La gran tormenta, hacía de las suyas en medio de la ciudad abierta y auténtica. Real. La mayoría de los ciudadanos, tomaban las lógicas precauciones. Era una tormenta de rayos, viento, agua endemoniadamente persistente, y el frío atería los cuerpos humanos abrigados, los cuales se defendían corajuda pero sin demasiada efectividad de la espantosa amenaza.
Todo podía venirse abajo en cualquier momento. La lluvia y el viento, estaban convirtiendo el panorama y la situación en general, en una tesitura frágil y vulnerable a la ciudad, elevando a la gran lesitud de las gentes en un momumento regio y dominador. En un terrible obstáculo satánico, que bordeaba evidentemente los pasos de la letal muerte. Nadie estaba a salvo.

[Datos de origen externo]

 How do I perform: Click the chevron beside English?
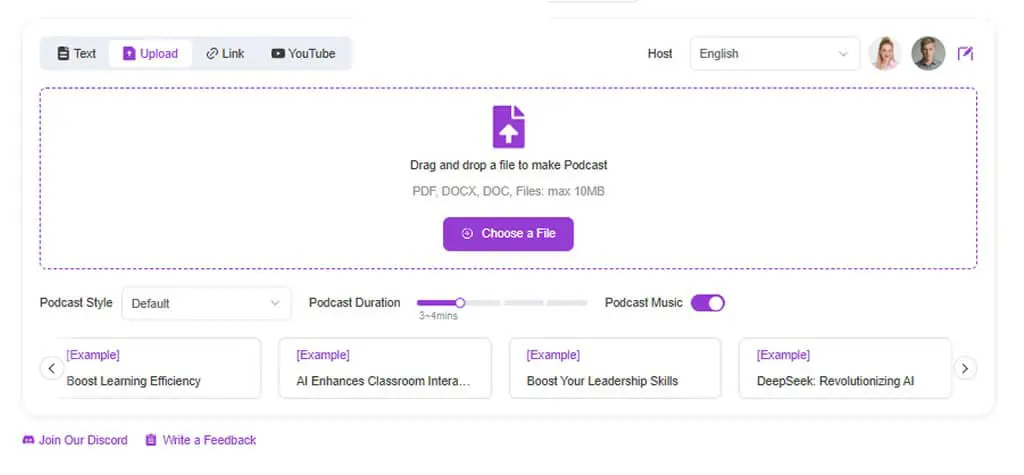pyautogui.click(x=843, y=54)
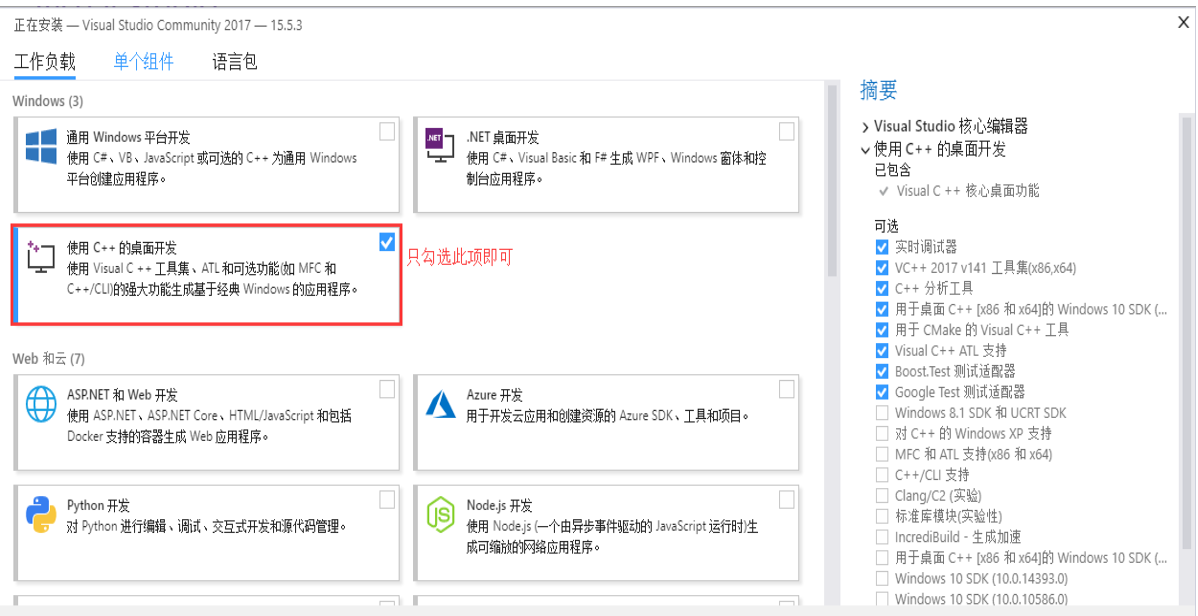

Absolutamente, nadie. Pero James Squt, no veía las cosas así. En absoluto. Ni veía la tormenta, ni el peligro de muerte, ni la fragilidad de los cimientos y estructuras, delante del gran avatar del infortunio en forma de terribles meteoros. Su inconsistencia, era más que asombrosa.
Apostado en el interior de su casa desordenada, Squt acababa de firmar de su puño y letra un papel que le exoneraba delante de las autoridades, de responsabilidad. Es decir, que si algo sucedía, el ayuntamiento no sería ya el responsable de cuanto pudiera ocurrirle al extraño sujeto.
Squt se metió en su habitación, y cerró la puerta con energía. Y a continuación se sentó en un cómodo sillón, y se dispuso a ver la televisión. Con el mando entre las manos, Squt hacía zapping en busca del programa que más placer le pudiera producir.
En cuanto sintonizaba un canal en el que se daban noticias de la asustante noticia referente a la tempestad que afectaba a su ciudad, el hombre pasaba rápidamente a otro canal. No le interesaba en absoluto la realidad, que por otra parte era para él, peliaguda.
La orden era clara. Las autoridades habían decidido que nadie se quedara, que obedecieran con sensatez la orden de masiva evacuación, y que si aún así deseaban quedarse, que no saliesen de sus casas, que tomaran pilas para la radio, y que sus frogríficos estuvieran llenos de víveres, para poder resistir el efecto de aquel clima absolutamente desfavorable.
Mas en la casa de James Squt, no habían previsiones. La nevera estaba prácticamente vacía, apenas le quedaba nada para comer y beber, y de repente se fue la luz del lar, y el hombre se quedó sin poder ver la tele ni escuchar la radio.
Resignado, James se acostó y se puso a dormir. Ya era tarde, y se hallaba un tanto cansado. Lo último que haría, sería ponerse a cavilar. Éso, le agotaba de un modo realmente tremendo. Su idea, era no hacer caso a nada ni a nadie, e imaginar que no había un peligro claro, ni nada que se le pareciera.
Al siguiente día, ya no quedaba ninguna persona en la ciudad. James Squt abrió la puerta de su casa, y salió a la calle. Casi sintió un extraño alivio al no encontrar a ningún ciudadano por entre las calles anegadas, y sonrió como un niño inconsciente al ver a los coches flotando de cualquier modo sobre las aguas espantosas.
Volvió Squt a casa, y sacó una lancha. Se puso un chubasquero, y navegó con unos remos por toda la ciudad. Aquello era nuevo, distinto y hasta mágico para él. La destrucción, le importaba un carajo. Y siete horas más tarde, James Squt moría a consecuencia de un embate de las aguas sobre su lancha.